> EXTRAIT CITÉ:
━━━━━━━━━━━━━━━━━━━━
Dans un entretien posthume publié dans The Paris Review en 1995, Primo Levi disait : ” Nous ne parlions quasiment jamais. C’était un homme silencieux. Il refusait mes remerciements. Il me répondait à peine. Il haussait seulement les épaules : Prends le pain, prends le sucre. Garde le silence, tu n’as pas besoin de parler. ” Il ajoutait que Perrone avait été marqué par ce qu’il avait vu à Auschwitz et qu’après la guerre, il s’était mis à boire, avait cessé de travailler et n’avait plus envie de vivre.
Entre 1945 et 1952, Perrone était manifestement détruit. Après la Libération, Primo Levi resta en contact avec lui. Il lui rendait visite à Fossano. C’était désormais Levi qui essayait de sauver Perrone. L’écrivain rappellait : « Instinctivement, il avait tenté de sauver des gens, non par orgueil, ni pour la gloire, mais parce qu’il avait bon cœur et de l’empathie. Il me demanda un jour, laconiquement : Pourquoi sommes-nous en ce bas monde si ce n’est pour nous aider les uns les autres ? » Perrone lui dit aussi un jour : « On est au monde pour faire le bien, pas pour s’en vanter. »
Perrone, tuberculeux et alcoolique, mourut le 30 avril 1952 à l’hôpital de Savigliano. Il avait 47 ans. En hommage à son sauveur, Levi donna à sa fille, née le 31 octobre 1948, le nom de Lisa Lorenza et à son fils, né en juillet 1957, celui de Renzo. Lorenzo Perrone apparaît dans les récits autobiographiques de Primo Levi : Si c’est un homme et Lilith, ainsi que dans les nouvelles Les Evénements de l’été et Le Retour de Lorenzo.
Si c’est un homme fut publié le 11 octobre 1947 chez Francesco De Silva, tiré à 2500 exemplaires. Il avait été refusé par Einaudi. Cette maison d’édition reprit pourtant le titre en 1958. Le premier tirage fut de 2000 exemplaires. Dans les années 70 et 80, Si c’est un homme fut réimprimé sans interruption et devint un des livres les plus lus de l’après-guerre. Les traductions en anglais, allemand et français en ont fait dans le monde entier un témoignage essentiel de l’horreur des camps d’extermination nazis.
━━━━━━━━━━━━━━━━━━━━
> CONTENU DES DONNÉES:
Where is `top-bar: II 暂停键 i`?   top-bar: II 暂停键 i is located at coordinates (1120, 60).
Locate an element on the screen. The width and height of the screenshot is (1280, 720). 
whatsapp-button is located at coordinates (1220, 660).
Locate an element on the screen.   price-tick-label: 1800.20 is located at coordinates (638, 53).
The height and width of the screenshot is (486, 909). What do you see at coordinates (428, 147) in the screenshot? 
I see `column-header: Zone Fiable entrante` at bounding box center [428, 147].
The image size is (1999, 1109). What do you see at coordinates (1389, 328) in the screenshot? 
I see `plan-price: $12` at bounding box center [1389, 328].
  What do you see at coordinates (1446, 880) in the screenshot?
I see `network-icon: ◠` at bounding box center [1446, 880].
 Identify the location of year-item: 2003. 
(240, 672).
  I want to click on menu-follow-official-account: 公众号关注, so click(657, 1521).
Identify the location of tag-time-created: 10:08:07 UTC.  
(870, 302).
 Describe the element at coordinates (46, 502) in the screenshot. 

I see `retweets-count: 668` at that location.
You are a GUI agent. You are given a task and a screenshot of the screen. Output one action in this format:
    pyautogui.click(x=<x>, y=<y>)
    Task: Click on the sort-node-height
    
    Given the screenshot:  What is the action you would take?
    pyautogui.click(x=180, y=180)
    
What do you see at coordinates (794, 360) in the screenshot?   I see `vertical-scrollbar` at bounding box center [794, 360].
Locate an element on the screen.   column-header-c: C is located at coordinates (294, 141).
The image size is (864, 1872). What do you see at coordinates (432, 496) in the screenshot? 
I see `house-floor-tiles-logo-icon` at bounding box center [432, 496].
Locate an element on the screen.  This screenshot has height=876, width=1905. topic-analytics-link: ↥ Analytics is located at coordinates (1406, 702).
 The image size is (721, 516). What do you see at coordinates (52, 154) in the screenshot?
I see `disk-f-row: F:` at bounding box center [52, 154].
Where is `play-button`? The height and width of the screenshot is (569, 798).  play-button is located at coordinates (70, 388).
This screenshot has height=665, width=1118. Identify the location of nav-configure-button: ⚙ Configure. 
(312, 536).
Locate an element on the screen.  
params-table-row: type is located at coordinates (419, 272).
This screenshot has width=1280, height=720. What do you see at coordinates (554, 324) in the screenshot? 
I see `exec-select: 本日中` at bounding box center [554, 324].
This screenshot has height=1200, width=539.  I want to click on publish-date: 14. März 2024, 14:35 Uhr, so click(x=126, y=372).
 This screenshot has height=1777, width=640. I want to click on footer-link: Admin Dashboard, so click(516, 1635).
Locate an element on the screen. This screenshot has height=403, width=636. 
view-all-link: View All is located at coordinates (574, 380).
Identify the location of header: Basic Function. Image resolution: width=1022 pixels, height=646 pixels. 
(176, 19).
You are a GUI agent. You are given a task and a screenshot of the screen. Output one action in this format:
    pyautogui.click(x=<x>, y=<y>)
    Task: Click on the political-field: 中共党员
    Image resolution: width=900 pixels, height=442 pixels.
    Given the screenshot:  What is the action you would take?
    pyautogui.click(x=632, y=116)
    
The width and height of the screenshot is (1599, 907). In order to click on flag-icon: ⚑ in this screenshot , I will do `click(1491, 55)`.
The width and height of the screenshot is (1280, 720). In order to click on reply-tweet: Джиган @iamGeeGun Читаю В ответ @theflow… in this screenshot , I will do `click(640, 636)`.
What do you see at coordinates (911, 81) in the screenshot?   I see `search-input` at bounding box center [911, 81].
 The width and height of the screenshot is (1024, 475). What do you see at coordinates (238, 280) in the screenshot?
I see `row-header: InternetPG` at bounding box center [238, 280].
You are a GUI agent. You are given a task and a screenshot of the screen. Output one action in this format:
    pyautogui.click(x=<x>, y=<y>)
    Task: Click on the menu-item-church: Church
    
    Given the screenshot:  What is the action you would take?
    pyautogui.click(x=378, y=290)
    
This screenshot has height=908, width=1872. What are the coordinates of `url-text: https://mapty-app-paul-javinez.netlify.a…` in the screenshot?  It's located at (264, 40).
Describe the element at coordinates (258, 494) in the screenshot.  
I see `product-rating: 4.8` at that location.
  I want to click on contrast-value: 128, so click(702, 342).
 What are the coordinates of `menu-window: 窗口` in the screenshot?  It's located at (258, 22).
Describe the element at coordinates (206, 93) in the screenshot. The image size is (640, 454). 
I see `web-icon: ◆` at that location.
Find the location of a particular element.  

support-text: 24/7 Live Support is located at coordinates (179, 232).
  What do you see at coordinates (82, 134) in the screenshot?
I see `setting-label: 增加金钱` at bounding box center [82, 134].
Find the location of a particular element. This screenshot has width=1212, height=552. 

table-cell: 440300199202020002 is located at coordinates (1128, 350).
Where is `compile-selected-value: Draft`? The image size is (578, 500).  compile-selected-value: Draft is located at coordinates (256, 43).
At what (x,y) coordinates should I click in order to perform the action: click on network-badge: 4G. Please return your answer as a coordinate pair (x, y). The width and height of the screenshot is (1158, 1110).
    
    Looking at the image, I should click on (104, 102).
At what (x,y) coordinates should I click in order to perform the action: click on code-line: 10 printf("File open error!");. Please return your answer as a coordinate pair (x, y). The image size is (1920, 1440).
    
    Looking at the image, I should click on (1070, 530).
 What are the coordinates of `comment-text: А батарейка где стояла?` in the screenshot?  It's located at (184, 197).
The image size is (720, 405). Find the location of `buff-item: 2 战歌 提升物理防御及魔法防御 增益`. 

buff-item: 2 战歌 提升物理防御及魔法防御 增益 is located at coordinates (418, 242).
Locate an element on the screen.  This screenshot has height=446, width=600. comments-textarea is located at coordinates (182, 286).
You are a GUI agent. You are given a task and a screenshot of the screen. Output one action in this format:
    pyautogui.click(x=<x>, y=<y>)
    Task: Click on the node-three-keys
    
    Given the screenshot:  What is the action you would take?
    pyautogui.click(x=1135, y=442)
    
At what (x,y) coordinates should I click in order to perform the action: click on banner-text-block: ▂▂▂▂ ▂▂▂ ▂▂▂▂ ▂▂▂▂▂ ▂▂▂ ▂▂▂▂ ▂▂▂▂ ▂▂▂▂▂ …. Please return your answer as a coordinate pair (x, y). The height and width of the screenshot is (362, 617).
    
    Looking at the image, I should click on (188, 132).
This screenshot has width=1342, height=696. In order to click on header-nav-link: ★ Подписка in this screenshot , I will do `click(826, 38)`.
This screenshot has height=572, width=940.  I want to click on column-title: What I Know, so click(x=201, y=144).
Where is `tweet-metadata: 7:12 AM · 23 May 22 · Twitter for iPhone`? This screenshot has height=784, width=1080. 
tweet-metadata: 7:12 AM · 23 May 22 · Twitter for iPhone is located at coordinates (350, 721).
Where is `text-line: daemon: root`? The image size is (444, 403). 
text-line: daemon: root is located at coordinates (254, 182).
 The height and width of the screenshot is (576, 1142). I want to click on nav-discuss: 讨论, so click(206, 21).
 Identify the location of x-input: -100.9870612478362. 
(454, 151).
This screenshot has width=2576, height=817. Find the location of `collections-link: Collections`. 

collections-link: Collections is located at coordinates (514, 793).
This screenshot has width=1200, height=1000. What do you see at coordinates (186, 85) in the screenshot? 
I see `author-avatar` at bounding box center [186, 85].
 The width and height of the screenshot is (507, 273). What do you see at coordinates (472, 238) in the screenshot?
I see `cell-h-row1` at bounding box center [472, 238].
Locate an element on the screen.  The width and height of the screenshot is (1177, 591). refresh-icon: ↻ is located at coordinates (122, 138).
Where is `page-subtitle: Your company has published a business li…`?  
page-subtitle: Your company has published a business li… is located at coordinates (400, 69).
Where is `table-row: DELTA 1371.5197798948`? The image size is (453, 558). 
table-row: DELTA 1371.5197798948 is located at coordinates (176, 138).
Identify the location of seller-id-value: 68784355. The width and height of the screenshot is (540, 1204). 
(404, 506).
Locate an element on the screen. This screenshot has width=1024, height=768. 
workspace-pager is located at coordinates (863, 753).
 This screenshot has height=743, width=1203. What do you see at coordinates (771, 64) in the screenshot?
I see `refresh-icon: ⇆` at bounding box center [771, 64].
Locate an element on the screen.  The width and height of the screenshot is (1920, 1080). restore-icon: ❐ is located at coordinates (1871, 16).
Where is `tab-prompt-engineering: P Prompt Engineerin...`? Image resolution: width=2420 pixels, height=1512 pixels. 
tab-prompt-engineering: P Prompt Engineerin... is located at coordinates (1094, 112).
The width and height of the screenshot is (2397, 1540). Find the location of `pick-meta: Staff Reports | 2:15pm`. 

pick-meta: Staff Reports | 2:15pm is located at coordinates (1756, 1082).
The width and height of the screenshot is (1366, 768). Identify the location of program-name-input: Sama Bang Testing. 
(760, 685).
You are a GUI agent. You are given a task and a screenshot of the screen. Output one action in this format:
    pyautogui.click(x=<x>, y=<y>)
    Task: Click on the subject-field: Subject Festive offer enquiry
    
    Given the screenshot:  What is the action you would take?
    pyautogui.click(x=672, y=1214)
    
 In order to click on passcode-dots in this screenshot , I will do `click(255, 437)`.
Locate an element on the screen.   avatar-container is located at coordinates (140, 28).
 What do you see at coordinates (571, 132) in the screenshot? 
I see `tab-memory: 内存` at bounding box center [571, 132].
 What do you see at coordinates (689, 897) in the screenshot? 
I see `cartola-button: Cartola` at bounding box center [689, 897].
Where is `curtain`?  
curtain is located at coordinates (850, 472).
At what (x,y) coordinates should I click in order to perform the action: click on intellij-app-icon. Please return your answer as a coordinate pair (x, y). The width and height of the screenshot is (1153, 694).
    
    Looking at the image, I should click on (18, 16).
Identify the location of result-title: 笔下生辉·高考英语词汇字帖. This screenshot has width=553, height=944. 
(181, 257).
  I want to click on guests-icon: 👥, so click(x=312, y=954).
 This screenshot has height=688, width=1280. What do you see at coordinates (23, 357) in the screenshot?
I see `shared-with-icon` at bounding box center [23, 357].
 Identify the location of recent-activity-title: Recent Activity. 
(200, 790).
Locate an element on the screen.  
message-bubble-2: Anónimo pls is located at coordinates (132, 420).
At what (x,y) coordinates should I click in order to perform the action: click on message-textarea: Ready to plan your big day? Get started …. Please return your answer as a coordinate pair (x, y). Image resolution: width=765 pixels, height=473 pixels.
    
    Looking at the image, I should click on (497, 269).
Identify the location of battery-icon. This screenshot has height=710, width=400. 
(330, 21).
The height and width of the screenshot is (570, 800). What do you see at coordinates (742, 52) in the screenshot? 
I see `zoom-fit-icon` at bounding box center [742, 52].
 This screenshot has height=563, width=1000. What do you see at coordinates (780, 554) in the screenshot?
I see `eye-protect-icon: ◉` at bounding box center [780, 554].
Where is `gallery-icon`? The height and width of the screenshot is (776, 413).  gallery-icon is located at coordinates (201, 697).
━━━━━━━━━━━━━━━━━━━━
> CONSIGNE A: Recopiez le passage sur Lorenzo Perrone et Primo Levi en commençant par « Si c’est un homme fut publié » et en allant jusqu'à « camps d’extermination nazis. » inclus.
> CONSIGNE B: Rédigez la suite du texte consacré à Lorenzo Perrone et Primo Levi, à partir de sa dernière phrase.

> RÉPONSE ATTENDUE A:
Si c’est un homme fut publié le 11 octobre 1947 chez Francesco De Silva, tiré à 2500 exemplaires. Il avait été refusé par Einaudi. Cette maison d’édition reprit pourtant le titre en 1958. Le premier tirage fut de 2000 exemplaires. Dans les années 70 et 80, Si c’est un homme fut réimprimé sans interruption et devint un des livres les plus lus de l’après-guerre. Les traductions en anglais, allemand et français en ont fait dans le monde entier un témoignage essentiel de l’horreur des camps d’extermination nazis.

> RÉPONSE ATTENDUE B:
Le 11 avril 1987, Primo Levi se suicida en se jetant dans la cage d’escalier de l’immeuble de Turin où il avait toujours vécu et où il était né soixante-huit ans plus tôt (corso Re Umberto n° 75) . Lorenzo Perrone et Primo Levi ne sont jamais vraiment sortis d’Auschwitz.
Une plaque a été inaugurée le 25 avril 2004 à Fassone, viale delle Alpi :
Á Lorenzo Perone (1904-1952) Le long de cette avenue, tu as souvent marché Lorenzo Perone de Fassano Tu étais l’enfant du Borgo Vecchio, un muradur de peu de mots. En 1944, dans l’usine de Buna-Werke, aux abords du camp d’extermination d’Auschwitz, tu as sauvé l’âme et le corps de Primo Levi en risquant ta vie pour lui donner ton pain et avec lui l’espoir. Pour cela tu as été distingué en Israël par le titre de « Juste parmi les nations ». Tu as été un humble et généreux enfant de Fossano.
Sources : Carlo Greppi : Un homme sans mots. L’histoire enfin révélée du sauveur de Primo Levi. Éditions Jean-Claude Lattès, 2024.
Site Yad Vashem. Institut international pour la mémoire de la Shoah.